Campaigning for business

The candidates for governor (let’s avoid “gubernatorial,” on principle) trotted to Wichita Tuesday night to sit for a Kansas Chamber forum and talk about issues relating to the business-happy outlook the group represents.

Republican Secretary of State Kris Kobach promised to cut taxes to the levels of the early Brownback years and roll back regulations. Yes, he is, as he calls himself, a “full-throttled conservative.”

Democratic state Sen. Laura Kelly, sounding very much like a Democrat from the Kansas Senate, talked instead about making investments in education and infrastructure.

Therein lies the crux of the campaign between the two candidates that polls suggest are frontrunners: Do Kansans want lower taxes and a more free-wheeling business environment less hamstrung by regulations? Or are they willing to bear a higher tax load for better-funded schools, roads, prisons and the like?

Independent candidate Greg Orman, the Kansas City area businessman who made a respectable challenge to Republican U.S. Sen. Pat Roberts four years ago, takes a different tack on the economy. He likes to say that old political parties talk about things in tired, partisan ways.

Instead, he prefers to imagine Kansas as a middle-of-the-map shipping and transportation hub — and advocates for public spending to exploit that perceived economic edge. (Some would argue that Kansas may be in the middle of the country — Nebraska, Oklahoma and a handful of other places could make the same claim — but that the economic center of America is farther east. Ask FedEx why its hub is in Memphis.)

Here’s a little more detail from Kansas News Service reporter Brian Grimmett, who sat through the forum.

AIM 1: Render the rows as a JSON list of strings, one string per line, leaving out blank lines. Start at the first row and end at the row containing "Album [752, 62]".

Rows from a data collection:
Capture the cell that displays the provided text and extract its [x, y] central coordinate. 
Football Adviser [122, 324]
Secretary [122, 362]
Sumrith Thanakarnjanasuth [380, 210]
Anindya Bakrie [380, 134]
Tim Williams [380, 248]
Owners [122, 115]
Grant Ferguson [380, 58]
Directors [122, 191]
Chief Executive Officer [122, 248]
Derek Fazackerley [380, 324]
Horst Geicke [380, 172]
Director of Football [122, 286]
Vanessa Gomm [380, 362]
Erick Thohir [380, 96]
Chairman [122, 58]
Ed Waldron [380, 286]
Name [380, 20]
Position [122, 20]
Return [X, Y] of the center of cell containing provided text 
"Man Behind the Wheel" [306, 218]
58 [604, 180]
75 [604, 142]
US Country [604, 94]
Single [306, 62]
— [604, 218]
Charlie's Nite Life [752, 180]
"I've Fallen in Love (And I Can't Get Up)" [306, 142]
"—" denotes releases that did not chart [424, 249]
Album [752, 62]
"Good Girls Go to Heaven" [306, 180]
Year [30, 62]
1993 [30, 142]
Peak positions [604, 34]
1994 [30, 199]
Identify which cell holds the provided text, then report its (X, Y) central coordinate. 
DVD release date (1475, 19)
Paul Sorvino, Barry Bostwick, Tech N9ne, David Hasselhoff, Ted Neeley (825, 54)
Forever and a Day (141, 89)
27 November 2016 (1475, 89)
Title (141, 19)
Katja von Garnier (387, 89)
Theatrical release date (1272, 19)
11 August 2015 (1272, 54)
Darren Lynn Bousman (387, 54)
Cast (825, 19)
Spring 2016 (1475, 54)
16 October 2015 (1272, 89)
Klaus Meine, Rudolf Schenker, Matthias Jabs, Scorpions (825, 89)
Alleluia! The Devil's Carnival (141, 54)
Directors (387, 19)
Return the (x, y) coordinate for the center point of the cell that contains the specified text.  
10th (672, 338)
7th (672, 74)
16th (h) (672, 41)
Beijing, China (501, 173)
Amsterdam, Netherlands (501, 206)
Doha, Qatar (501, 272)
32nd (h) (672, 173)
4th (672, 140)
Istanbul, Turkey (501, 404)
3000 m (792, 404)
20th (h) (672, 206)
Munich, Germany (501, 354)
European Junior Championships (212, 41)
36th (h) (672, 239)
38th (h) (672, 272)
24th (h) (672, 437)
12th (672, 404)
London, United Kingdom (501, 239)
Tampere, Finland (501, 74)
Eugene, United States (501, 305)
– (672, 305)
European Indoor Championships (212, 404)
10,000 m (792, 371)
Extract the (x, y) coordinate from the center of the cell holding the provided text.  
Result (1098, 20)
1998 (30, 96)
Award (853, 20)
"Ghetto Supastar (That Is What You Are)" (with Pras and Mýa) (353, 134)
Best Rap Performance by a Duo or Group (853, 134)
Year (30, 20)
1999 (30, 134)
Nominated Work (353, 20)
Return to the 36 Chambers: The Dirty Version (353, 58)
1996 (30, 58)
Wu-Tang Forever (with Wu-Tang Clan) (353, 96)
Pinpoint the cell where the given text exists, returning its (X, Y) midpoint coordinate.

AIM 2: Reproduce the passage from the Kansas governor's race text verbatim, starting at "Campaigning for business" and ending at "education and infrastructure.".

TASK ANSWER 1:
[
  "Capture the cell that displays the provided text and extract its [x, y] central coordinate. ",
  "Football Adviser [122, 324]",
  "Secretary [122, 362]",
  "Sumrith Thanakarnjanasuth [380, 210]",
  "Anindya Bakrie [380, 134]",
  "Tim Williams [380, 248]",
  "Owners [122, 115]",
  "Grant Ferguson [380, 58]",
  "Directors [122, 191]",
  "Chief Executive Officer [122, 248]",
  "Derek Fazackerley [380, 324]",
  "Horst Geicke [380, 172]",
  "Director of Football [122, 286]",
  "Vanessa Gomm [380, 362]",
  "Erick Thohir [380, 96]",
  "Chairman [122, 58]",
  "Ed Waldron [380, 286]",
  "Name [380, 20]",
  "Position [122, 20]",
  "Return [X, Y] of the center of cell containing provided text ",
  "\"Man Behind the Wheel\" [306, 218]",
  "58 [604, 180]",
  "75 [604, 142]",
  "US Country [604, 94]",
  "Single [306, 62]",
  "— [604, 218]",
  "Charlie's Nite Life [752, 180]",
  "\"I've Fallen in Love (And I Can't Get Up)\" [306, 142]",
  "\"—\" denotes releases that did not chart [424, 249]",
  "Album [752, 62]"
]

TASK ANSWER 2:
Campaigning for business

The candidates for governor (let’s avoid “gubernatorial,” on principle) trotted to Wichita Tuesday night to sit for a Kansas Chamber forum and talk about issues relating to the business-happy outlook the group represents.

Republican Secretary of State Kris Kobach promised to cut taxes to the levels of the early Brownback years and roll back regulations. Yes, he is, as he calls himself, a “full-throttled conservative.”

Democratic state Sen. Laura Kelly, sounding very much like a Democrat from the Kansas Senate, talked instead about making investments in education and infrastructure.